- _Passage_:

Opinions of Sunday, 30 August 2009

Columnist: Boateng, Akosua Abronoma

Kwesi Pratt, The Chickens Are Back Home To Roost

On Tuesday, 25th August 2009, one of our nation’s folkloric wise sayings came full cycle, when Mr. Kwesi Pratt Jr. went to town on the former President of our Republic, Jerry Rawlings, in a manner only a man who had had enough could.

Where I come from, the elders say: “When you help nurture the ailing teeth of the chimpanzee, it will exercise them on your maturing maize”. This statement became manifest in Kumasi over the weekend, when the former president in his usual characteristic holier than thou posture, went to town on the Prof. Mills administration’s poor performance. He was reported to have repeated his “Nungua Declaration” that his self-assessed “man of integrity”, Professor J.E.A Mills is heading for a one-term presidency.

That Mr. Rawlings thinks Prof. Mills is not good enough as President is no longer news. The news is that Mr. Kwesi Pratt Jr., the man who championed the course of Ghana’s Democratic development in near-equal measure with people like Prof. Adu Boahen, Nana Akufo Addo, Kabral Blay Amihere, Kweku Baako Jr, Tommy Thompson, Haruna Atta, and many others I am not able to immediately remember, is only now realising that Mr. Rawlings is bad news for our democracy. On what planet did Mr. Pratt spend most of his time in the last 8 years?

- _What this task involves_: Write out the part of the column on Kwesi Pratt that starts with the words containing "Kwesi Pratt, The" and ends with "had enough could.", and replace "folkloric" with "traditional". The lines that come next have nothing to do with the column.

- _Data section_:
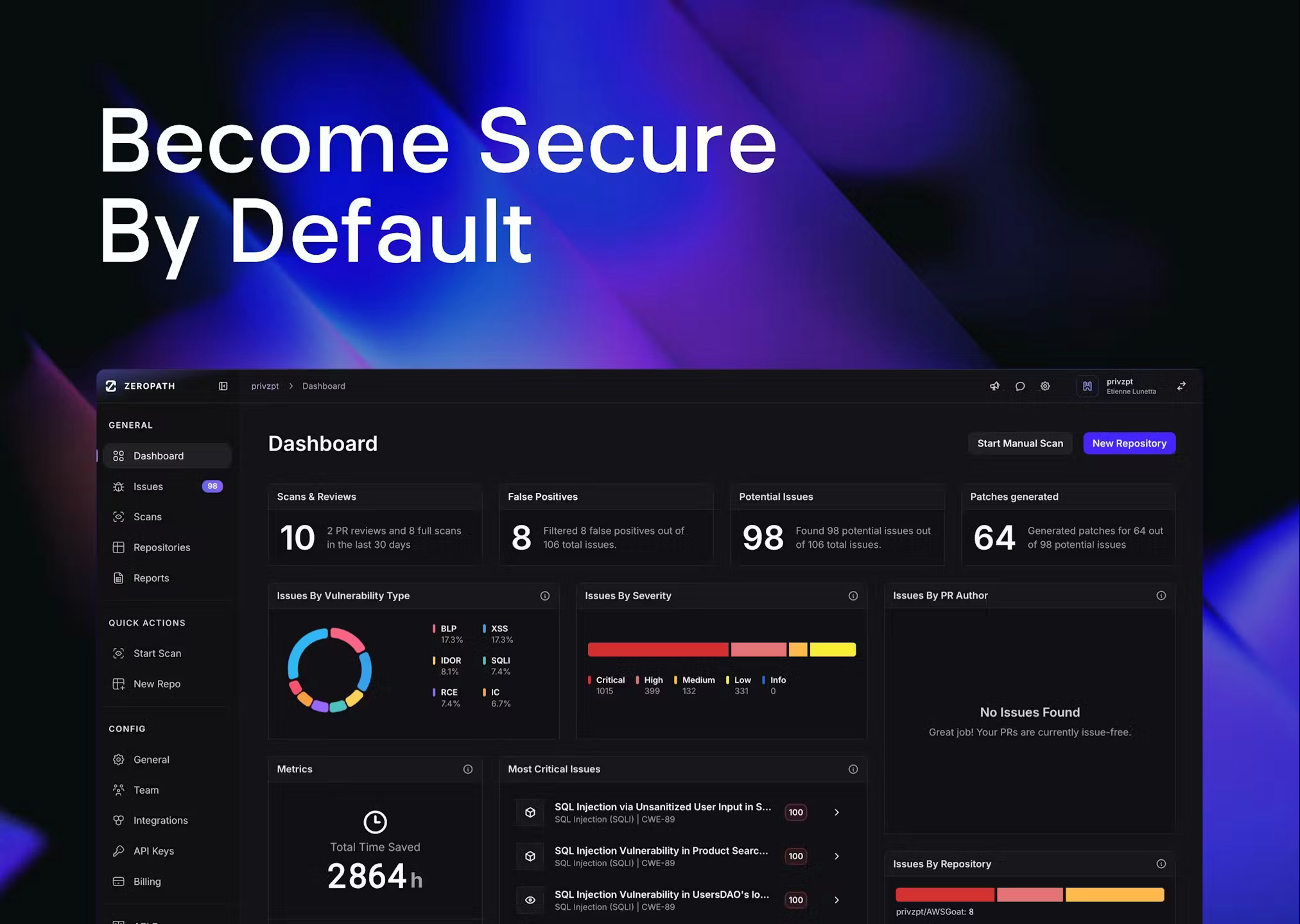Toggle eye icon on UsersDAO SQL issue

[530, 900]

- _Solution to this task_:
Kwesi Pratt, The Chickens Are Back Home To Roost

On Tuesday, 25th August 2009, one of our nation’s traditional wise sayings came full cycle, when Mr. Kwesi Pratt Jr. went to town on the former President of our Republic, Jerry Rawlings, in a manner only a man who had had enough could.